ENTRAR EN UN CUADRO DE KLIMT

El otoño ha llegado este año en la madrugada del 29 al 30 de noviembre; es decir, en algún momento de la pasada madrugada. No me refiero al otoño astronómico, ese tan precisamente reglamentado, predicho y explicitado año tras año por las autoridades pertinentes; tampoco a ese otro otoño más sentimental e íntimo que cada uno experimentamos en un momento distinto, cuando realizamos por primera vez alguno de esos actos que nos alejan irremisiblemente del verano: calzarnos zapatos cerrados, taparnos por la noche con un edredón, salir a la calle con los brazos cubiertos, retomar antiguas preocupaciones.

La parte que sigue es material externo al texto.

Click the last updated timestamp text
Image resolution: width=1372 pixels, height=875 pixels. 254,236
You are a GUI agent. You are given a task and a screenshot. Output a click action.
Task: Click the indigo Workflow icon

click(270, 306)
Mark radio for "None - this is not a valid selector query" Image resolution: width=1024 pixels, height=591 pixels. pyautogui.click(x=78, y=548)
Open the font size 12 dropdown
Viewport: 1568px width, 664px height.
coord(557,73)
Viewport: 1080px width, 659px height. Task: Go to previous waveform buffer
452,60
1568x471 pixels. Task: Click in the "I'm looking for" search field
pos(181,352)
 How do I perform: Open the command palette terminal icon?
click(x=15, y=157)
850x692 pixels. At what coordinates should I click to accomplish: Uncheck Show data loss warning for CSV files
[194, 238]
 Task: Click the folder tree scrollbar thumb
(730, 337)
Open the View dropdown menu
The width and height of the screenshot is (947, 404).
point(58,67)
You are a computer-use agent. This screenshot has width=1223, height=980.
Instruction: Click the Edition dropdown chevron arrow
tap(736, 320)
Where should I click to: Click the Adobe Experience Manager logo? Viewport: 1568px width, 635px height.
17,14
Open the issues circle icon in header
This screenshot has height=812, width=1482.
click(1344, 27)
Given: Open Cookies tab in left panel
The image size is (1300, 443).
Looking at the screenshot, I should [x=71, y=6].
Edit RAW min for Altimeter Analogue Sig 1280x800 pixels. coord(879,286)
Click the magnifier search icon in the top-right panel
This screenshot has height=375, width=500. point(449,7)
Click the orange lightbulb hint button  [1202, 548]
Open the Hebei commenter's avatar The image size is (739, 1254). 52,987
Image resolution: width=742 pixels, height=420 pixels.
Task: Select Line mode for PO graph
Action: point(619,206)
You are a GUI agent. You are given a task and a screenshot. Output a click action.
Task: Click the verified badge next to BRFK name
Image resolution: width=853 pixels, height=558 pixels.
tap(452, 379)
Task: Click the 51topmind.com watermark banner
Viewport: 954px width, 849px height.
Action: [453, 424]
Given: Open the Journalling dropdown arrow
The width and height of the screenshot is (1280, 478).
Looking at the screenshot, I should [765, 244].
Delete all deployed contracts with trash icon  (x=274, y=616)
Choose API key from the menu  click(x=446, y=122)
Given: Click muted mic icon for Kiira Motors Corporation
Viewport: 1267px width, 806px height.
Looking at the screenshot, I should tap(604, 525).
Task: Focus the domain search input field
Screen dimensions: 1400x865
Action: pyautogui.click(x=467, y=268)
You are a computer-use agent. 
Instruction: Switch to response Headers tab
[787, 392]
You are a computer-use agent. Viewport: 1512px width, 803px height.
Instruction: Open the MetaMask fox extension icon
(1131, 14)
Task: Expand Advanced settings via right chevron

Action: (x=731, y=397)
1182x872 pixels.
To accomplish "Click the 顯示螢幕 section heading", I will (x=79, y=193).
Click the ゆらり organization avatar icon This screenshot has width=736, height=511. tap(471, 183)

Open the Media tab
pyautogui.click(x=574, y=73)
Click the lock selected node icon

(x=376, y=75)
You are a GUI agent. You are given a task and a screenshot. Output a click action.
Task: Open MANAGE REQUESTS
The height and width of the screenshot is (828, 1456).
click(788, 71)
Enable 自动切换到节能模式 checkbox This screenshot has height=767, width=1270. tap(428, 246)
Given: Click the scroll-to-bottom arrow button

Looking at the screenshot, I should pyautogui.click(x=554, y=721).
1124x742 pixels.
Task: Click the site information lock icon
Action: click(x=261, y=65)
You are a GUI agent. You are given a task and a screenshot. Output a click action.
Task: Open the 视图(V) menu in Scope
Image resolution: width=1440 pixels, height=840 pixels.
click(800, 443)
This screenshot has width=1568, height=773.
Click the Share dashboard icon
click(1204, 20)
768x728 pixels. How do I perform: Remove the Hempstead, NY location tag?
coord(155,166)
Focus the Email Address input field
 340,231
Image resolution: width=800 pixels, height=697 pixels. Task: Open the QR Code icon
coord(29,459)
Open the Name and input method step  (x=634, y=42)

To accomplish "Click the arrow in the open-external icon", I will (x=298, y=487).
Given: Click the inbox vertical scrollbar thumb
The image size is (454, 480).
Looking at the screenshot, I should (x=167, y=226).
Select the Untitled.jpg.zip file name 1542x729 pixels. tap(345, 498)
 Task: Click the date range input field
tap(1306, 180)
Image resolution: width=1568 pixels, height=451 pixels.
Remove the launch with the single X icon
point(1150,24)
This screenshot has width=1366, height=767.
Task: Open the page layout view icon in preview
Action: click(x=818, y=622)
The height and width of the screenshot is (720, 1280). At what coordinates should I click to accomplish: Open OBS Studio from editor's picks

Me estoy refiriendo a ese otoño que en el imaginario del niño que todos llevamos dentro está asociado de forma inevitable con un acto preciso y definitivo: la caída de las hojas. Y por las latitudes que habito eso ha ocurrido, como decía al principio, en algún momento de la madrugada entre ayer martes y hoy miércoles (perdónenme la imprecisión los astrónomos y expertos varios: esta entrada responde, como acabo de mencionar, a impulsos infantiles que con frecuencia se adueñan de mi persona). Puedo afirmar lo anterior porque al regresar a casa ayer por la noche dejé aparcado en la calle un coche de color azul oscuro y ese mismo vehículo, esta mañana temprano, estaba cubierto por una maravillosa capa de hojas de color amarillo. Es más: alrededor del coche, la acera y los parterres lucían tapizados de idénticas piezas relucientes. Erguidos en medio del desbordamiento amarillo, los árboles de mi calle parecían supervivientes de una noche de singular agitación. Casi diría que se les veía tambalearse, presas de un extremo agotamiento.

Antes de subirme al coche, miré a mi alrededor, maravillada. Empezaba a amanecer sobre ese mundo formado por la superposición de piezas de color dorado, ámbar, anaranjado. Entre todas componían las formas familiares de mi calle, el dibujo de las aceras y los volúmenes de los coches. Pero la imagen resultante era la de un universo nuevo, milagroso, transformado por su inesperada cobertura de oro. Fue como ver la trama del gigantesco tapiz que nos rodea. Fue, puedo asegurarlo, como ser catapultada de repente ―increíble regalo de este noviembre que se nos marcha― al interior de un cuadro de Klimt.